Légère diminution du taux de chômage
Sur le marché du travail, la Banque centrale a fait cas de la perte par l’économie nationale de 26.000 emplois au deuxième trimestre comparativement à la même période de 2015, recouvrant une contraction de 175.000 emplois agricoles et des hausses de 70.000 postes dans les services, de 41.000 dans le BTP et de 38.000 dans l’industrie y compris l’artisanat. En conséquence, souligne BAM, qui a également tenu compte d’une baisse du taux d’activité de 0,8 point, le taux de chômage a légèrement diminué de 0,1 point pour s’établir désormais à 8,6%.
S’agissant des comptes extérieurs, le Conseil a relevé que le déficit commercial s’est accentué de 13% sur les huit premiers mois de l’année, reflétant une hausse importante des importations, notamment celles des biens d’équipement de 22,5%. En parallèle, relève la même source, malgré la baisse des ventes de phosphates et dérivés, les exportations se sont accrues de 1,7%, tirées essentiellement par la progression des ventes de la construction automobile et de l’industrie alimentaire.
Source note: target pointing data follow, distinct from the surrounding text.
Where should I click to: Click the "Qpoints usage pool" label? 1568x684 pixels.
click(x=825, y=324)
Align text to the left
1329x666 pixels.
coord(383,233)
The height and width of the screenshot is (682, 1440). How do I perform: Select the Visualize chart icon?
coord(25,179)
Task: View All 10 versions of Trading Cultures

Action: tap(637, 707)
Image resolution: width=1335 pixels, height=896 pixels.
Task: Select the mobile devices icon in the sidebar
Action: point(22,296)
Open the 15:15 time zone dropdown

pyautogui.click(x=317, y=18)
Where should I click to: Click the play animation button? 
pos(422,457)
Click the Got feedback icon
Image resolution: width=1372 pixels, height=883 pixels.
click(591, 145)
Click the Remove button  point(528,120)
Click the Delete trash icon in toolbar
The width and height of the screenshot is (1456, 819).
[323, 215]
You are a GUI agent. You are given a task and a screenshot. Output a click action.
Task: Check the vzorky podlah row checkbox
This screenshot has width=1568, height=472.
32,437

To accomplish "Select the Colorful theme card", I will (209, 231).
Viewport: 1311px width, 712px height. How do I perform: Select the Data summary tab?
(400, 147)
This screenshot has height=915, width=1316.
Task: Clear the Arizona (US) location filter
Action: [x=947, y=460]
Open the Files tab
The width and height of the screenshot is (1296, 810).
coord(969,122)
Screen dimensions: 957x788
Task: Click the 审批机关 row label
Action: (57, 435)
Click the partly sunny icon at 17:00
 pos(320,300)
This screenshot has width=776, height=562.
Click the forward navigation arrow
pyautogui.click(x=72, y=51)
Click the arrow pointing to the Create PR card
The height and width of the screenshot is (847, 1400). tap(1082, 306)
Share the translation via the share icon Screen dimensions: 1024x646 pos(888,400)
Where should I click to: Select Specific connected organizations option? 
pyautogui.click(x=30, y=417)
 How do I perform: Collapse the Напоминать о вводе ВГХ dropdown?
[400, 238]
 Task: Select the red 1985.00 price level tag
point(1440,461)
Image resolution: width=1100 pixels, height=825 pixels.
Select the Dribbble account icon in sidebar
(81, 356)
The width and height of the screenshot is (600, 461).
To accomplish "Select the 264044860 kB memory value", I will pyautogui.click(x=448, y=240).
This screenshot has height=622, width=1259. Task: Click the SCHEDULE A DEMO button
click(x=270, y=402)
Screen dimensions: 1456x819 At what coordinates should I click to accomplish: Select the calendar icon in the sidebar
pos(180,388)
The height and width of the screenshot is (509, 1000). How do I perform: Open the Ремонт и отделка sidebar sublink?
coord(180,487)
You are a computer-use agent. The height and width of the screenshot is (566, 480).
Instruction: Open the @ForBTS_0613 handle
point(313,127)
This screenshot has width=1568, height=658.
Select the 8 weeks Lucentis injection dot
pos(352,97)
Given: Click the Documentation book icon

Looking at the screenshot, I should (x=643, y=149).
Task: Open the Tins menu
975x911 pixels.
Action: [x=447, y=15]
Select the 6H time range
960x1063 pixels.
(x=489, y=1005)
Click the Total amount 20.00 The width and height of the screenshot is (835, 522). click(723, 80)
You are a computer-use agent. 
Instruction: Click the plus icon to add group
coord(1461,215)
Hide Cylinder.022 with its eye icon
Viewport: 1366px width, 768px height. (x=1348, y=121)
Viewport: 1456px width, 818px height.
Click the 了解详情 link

Pour leur part, les recettes de voyages ont progressé de 4,5% et les transferts des MRE de 4,8%. «Dans ces conditions et sous l’hypothèse d’une entrée annuelle de dons de 8 MMDH en 2016 et 2017, le compte courant devrait terminer l’année 2016 avec un déficit d’1,9% du PIB qui s’atténuerait davantage à 1,2% du PIB en 2017». En tenant compte également des flux nets d’IDE prévus en baisse, les réserves de change devraient continuer à se renforcer, bien qu’à un rythme moins rapide que prévu en juin, pour s’établir à l’équivalent de 7 mois et 6 jours d’importations de biens et services à fin 2016 et de 7 mois et 20 jours au terme de 2017.
Conditions monétaires stables
Pour ce qui est des conditions monétaires, la Banque centrale relève que la hausse en juin du taux de la réserve monétaire de 2% à 4% s’est traduite par un alignement du taux interbancaire sur le taux directeur et un ajustement des taux sur les différents marchés. L’encours du crédit bancaire au secteur non financier a poursuivi son amélioration, avec un accroissement de 3,2% à fin juillet, résultat essentiellement de la relative reprise des prêts aux entreprises. Compte tenu de ces évolutions et de la légère révision de la croissance non agricole, sa prévision a été légèrement ajustée à la hausse de 0,3 point à 3% pour 2016 et maintenue inchangée à 4% pour 2017. Le Conseil de BAM a également examiné l’exécution de la loi des Finances et a estimé que l’ajustement budgétaire se poursuit. Sur les huit premiers mois de l’année, l’exécution budgétaire s’est traduite par un solde des dépenses publiques qui s’est alourdi de 5,2% des dépenses globales, résultant «en grande partie de la hausse de l’investissement et des dépenses de biens et services». En revanche, relève BAM, la charge de compensation a accusé une baisse de 22,1% à 7,5 milliards, soit un taux d’exécution de 48,5% par rapport à la programmation de la loi de Finances. Les recettes se sont également améliorées de 5,8%, conséquence des augmentations des recettes des impôts directs, de la TVA à l’importation et des TIC. Au total, le déficit budgétaire s’est quasiment stabilisé à 30,5 milliards et a été couvert principalement par des financements intérieurs. Il devrait s’établir à 3,8% du PIB au terme de 2016 et à 3,2% du PIB en 2017.